Jüngste Beißvorfälle beweisen: Rassezugehörigkeit spielt bei Unfällen untergeordnete Rolle

Nur Wissen über Hundeverhalten und respektvoller Umgang verhindern Zwischenfälle.

Wien (OTS) - Eine Amerikanische Bulldogge, die "zuvor noch nie auffällig gewesen ist", biss einem Kind ins Gesicht, als dieses mit dem Hund spielte. "Der tut nix", soll der Besitzer eines Labrador-Mischlings gesagt haben, kurz bevor dieser von Kindern am Kopf gestreichelt wurde. Daraufhin verletzte der Hund eines der Kinder.

Diese Vorfälle sind zwei von vielen Beweisen, dass die Rassezugehörigkeit nur wenig Auskunft über die potenzielle Gefährlichkeit von Hunden liefert. Eine sogenannte Rasseliste, die angeblich besonders gefährliche Hunderassen aufzeigt, kann Unfälle zwischen Hunden und Menschen nicht verhindern. Neueste Erkenntnisse über Hundeverhalten und wissenschaftliche Studien stellen die Sinnhaftigkeit dieser Einteilung in "Gut und Böse" massiv in Frage. Laut neuer Hundeverordnungen sollen sogenannte Listenhunde von vorneherein gefährlich sein, was zu Diskriminierung, überfüllten Tierheimen und vorschnellen Todesurteilen auf der einen Seite führt; der möglicherweise noch schlimmere Fehler besteht aber im Umkehrschluss: Nicht-Listenhunde sind ungefährlich.

"Hier wird vergessen, dass Hunde keine Roboter sind, deren Verhalten nach starren, rassebedingten Mustern abläuft. Insbesondere hundliches Sozialverhalten - Menschen gegenüber - wird zum größten Teil durch Erfahrungen und Lernvorgänge beeinflusst", meint Johanna Stadler, Geschäftsführerin von VIER PFOTEN.

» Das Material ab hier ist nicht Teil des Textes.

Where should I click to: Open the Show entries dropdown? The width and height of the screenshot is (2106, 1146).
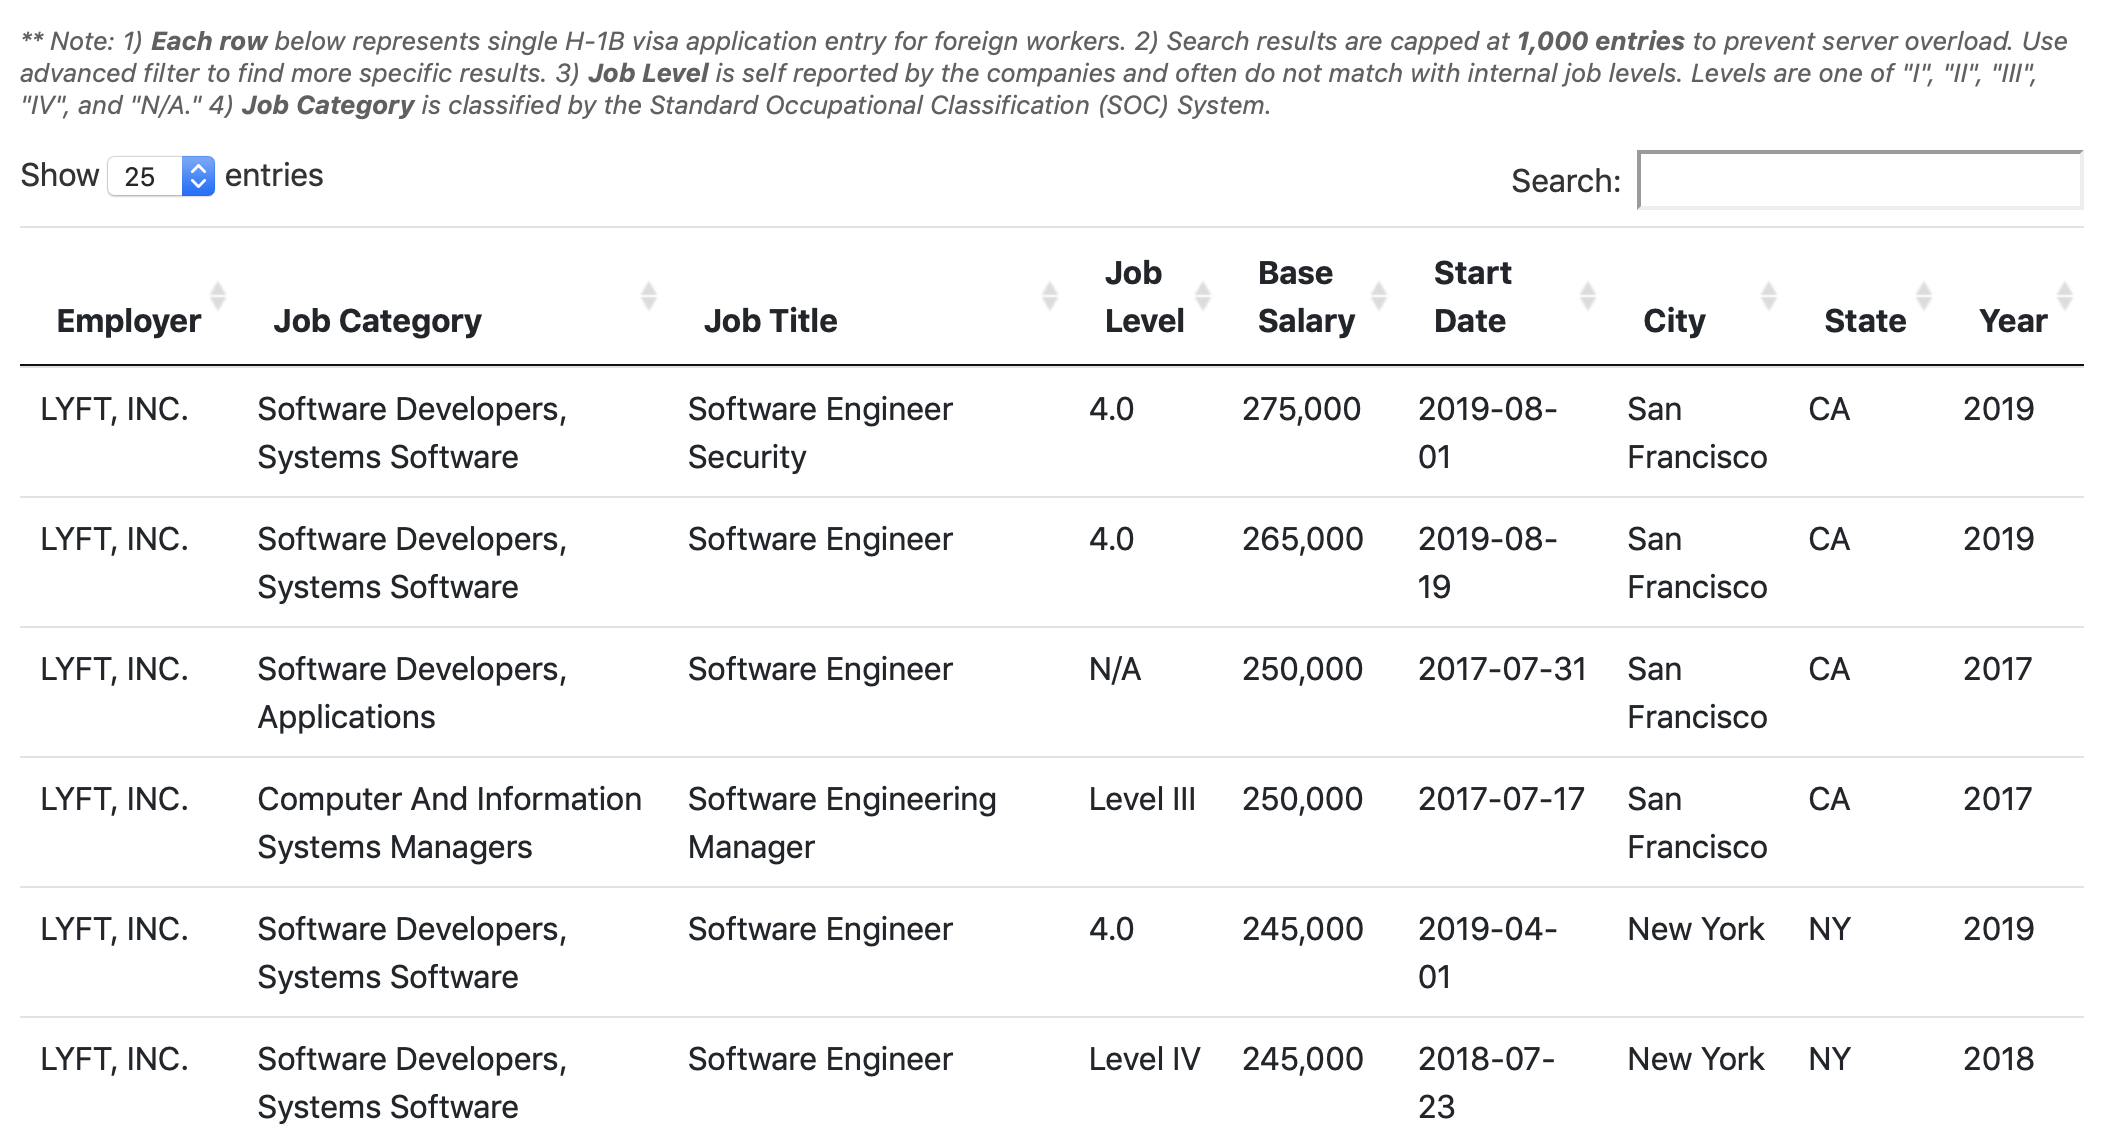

Das Verhalten von Hunden Menschen gegenüber hängt von vielen Faktoren ab. Die Rassezugehörigkeit spielt dabei eine untergeordnete Rolle. Nur Wissen über hundliches Verhalten und respekt- und verantwortungsvoller Umgang können Unfälle verhindern. Bevor Hunde beißen, ja sogar bevor sie auch nur knurren, geben sie bereits viele subtilere körpersprachliche Zeichen ihrer Ablehnung von sich. Die tatsächlichen Beißunfälle belegen, dass sämtliche vorangegange Warnungszeichen übersehen wurden: "Plötzlich hat er grundlos gebissen", heißt es dann.

Hunde sind - wie auch andere Tiere - keine "Plüschtiere", die immer gestreichelt oder bespielt werden wollen. Vor allem im Zusammenhang mit Nahrung, Spielzeug und Schlafplatz ist Zurückhaltung geboten. Nicht zuletzt können sich Hunde auch unwohl fühlen oder Schmerzen haben. "Unter solchen Umständen kann jeder Hund gereizt reagieren", betont Johanna Stadler.
VIER PFOTEN fordert Aufklärung über Hundeverhalten und respektvoller Umgang mit Hunden, weiters eine Abschaffung der Rasselisten, die Sicherheit vortäuscht anstatt sie zu gewährleisten.